- _Problem_: Please take the lines from the one holding "Screenshot is 120x2576." through the one holding "Einstellungen speichern (60, 1344)" in the data below and copy them exactly.

- _Task data_:
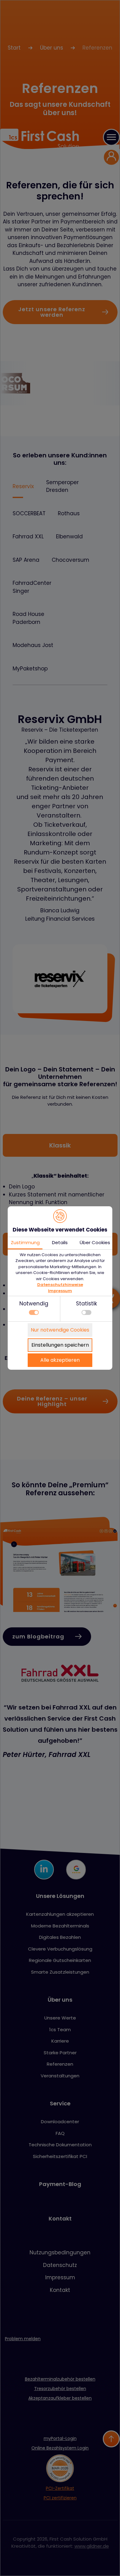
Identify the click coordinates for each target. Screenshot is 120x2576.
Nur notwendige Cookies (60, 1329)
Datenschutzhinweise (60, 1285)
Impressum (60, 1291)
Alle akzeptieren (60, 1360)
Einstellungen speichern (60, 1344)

---

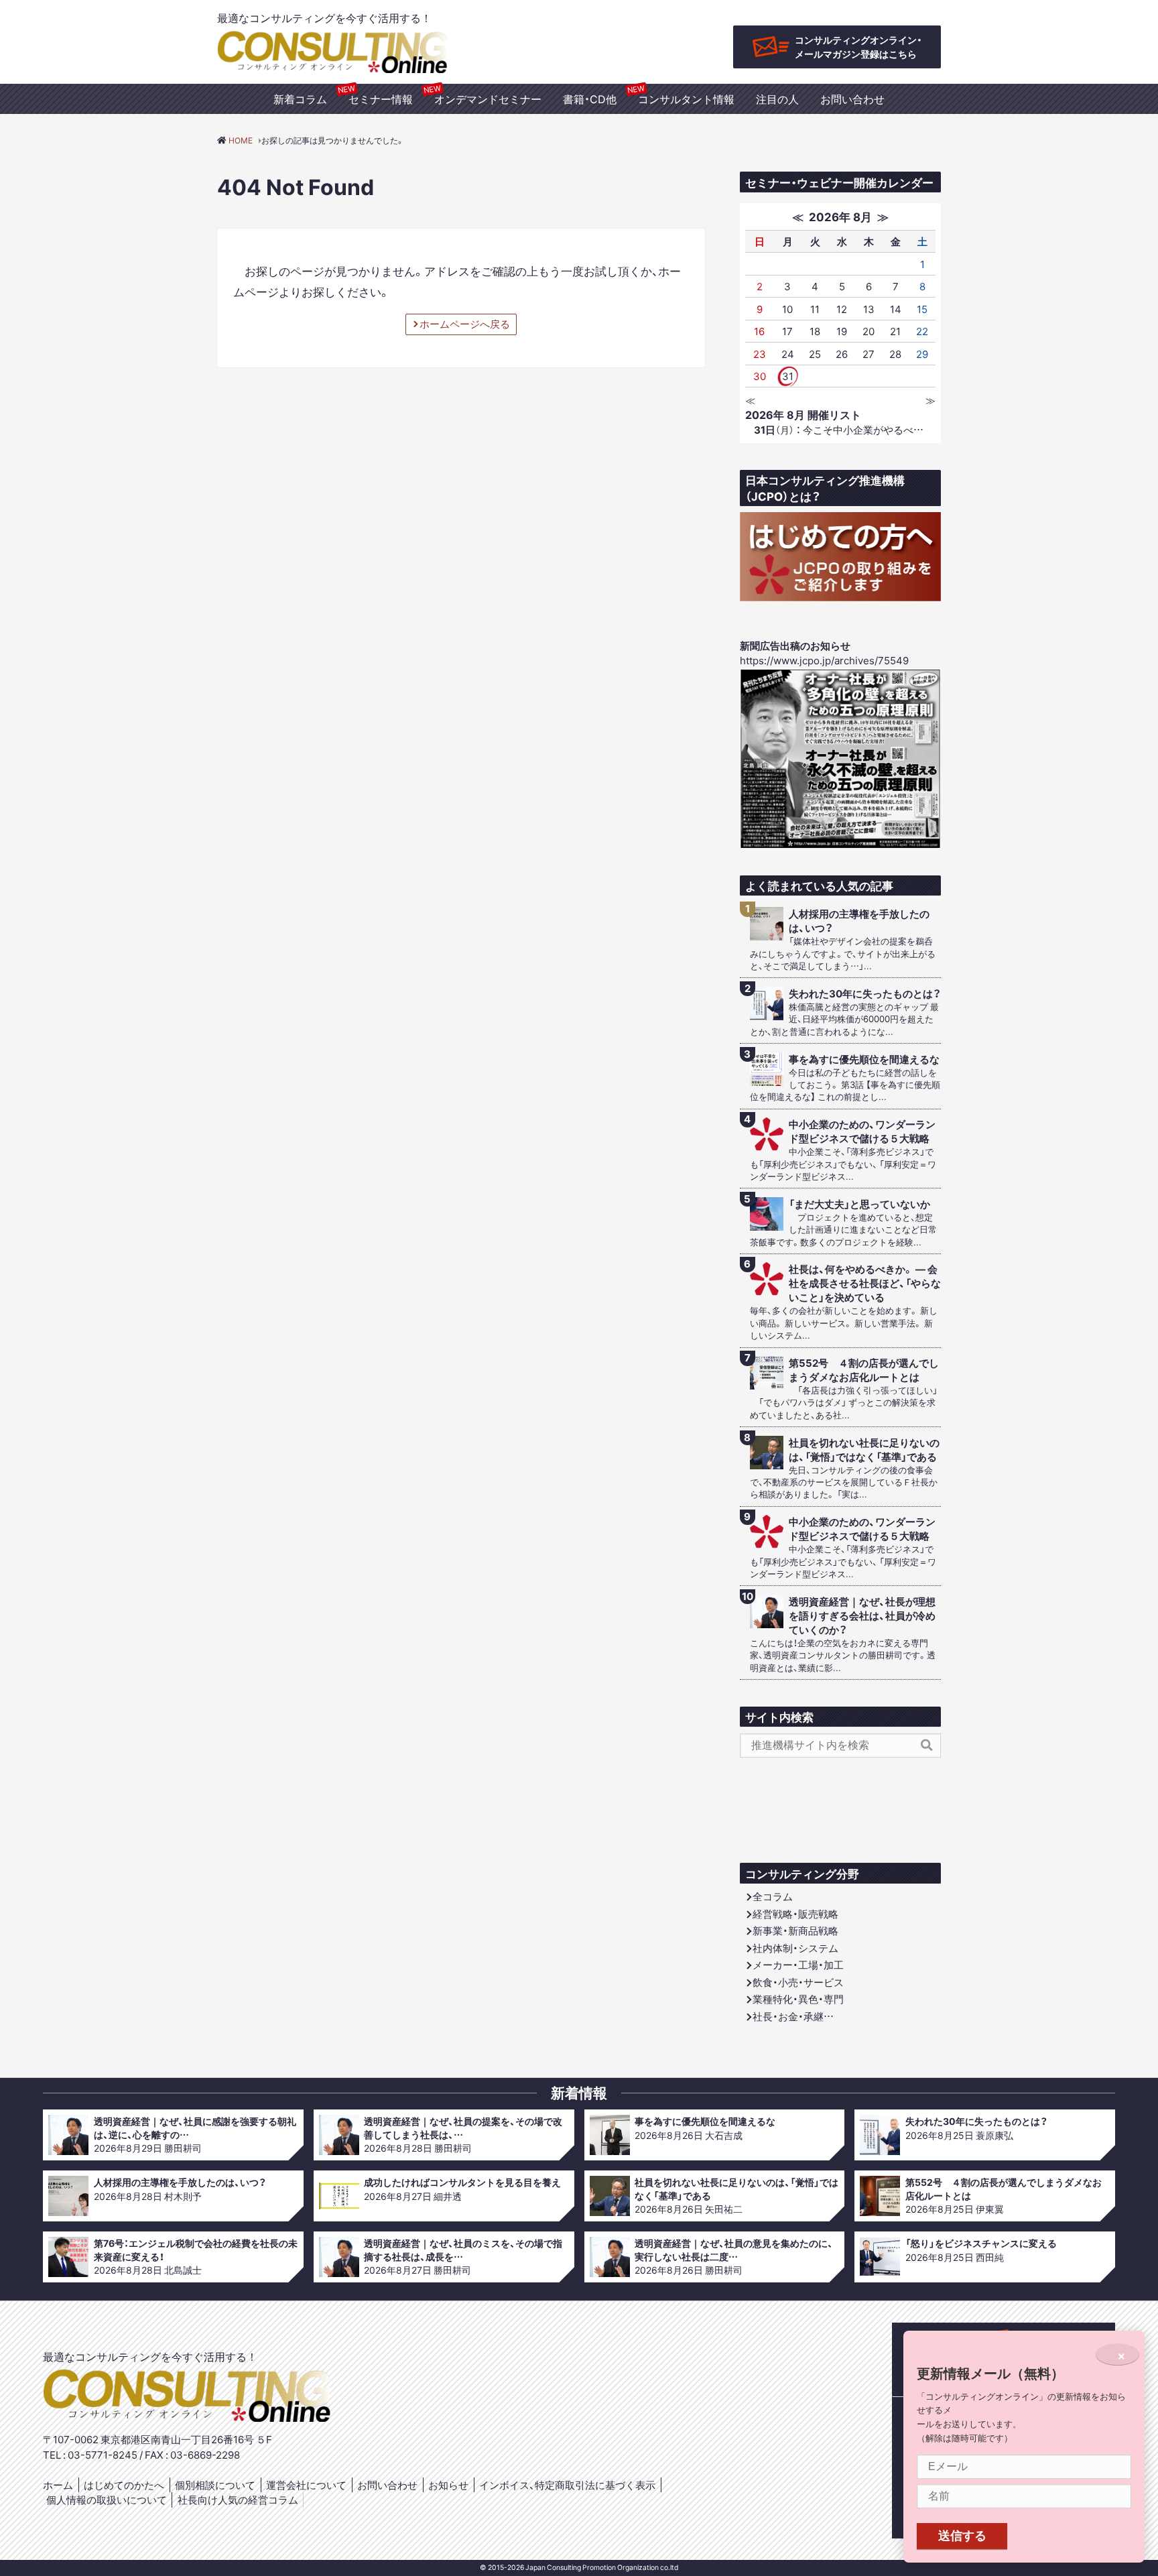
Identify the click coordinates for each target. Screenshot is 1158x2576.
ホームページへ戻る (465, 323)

- _Result of this exercise_:
Identify the click coordinates for each target. Screenshot is 120x2576.
Nur notwendige Cookies (60, 1329)
Datenschutzhinweise (60, 1285)
Impressum (60, 1291)
Alle akzeptieren (60, 1360)
Einstellungen speichern (60, 1344)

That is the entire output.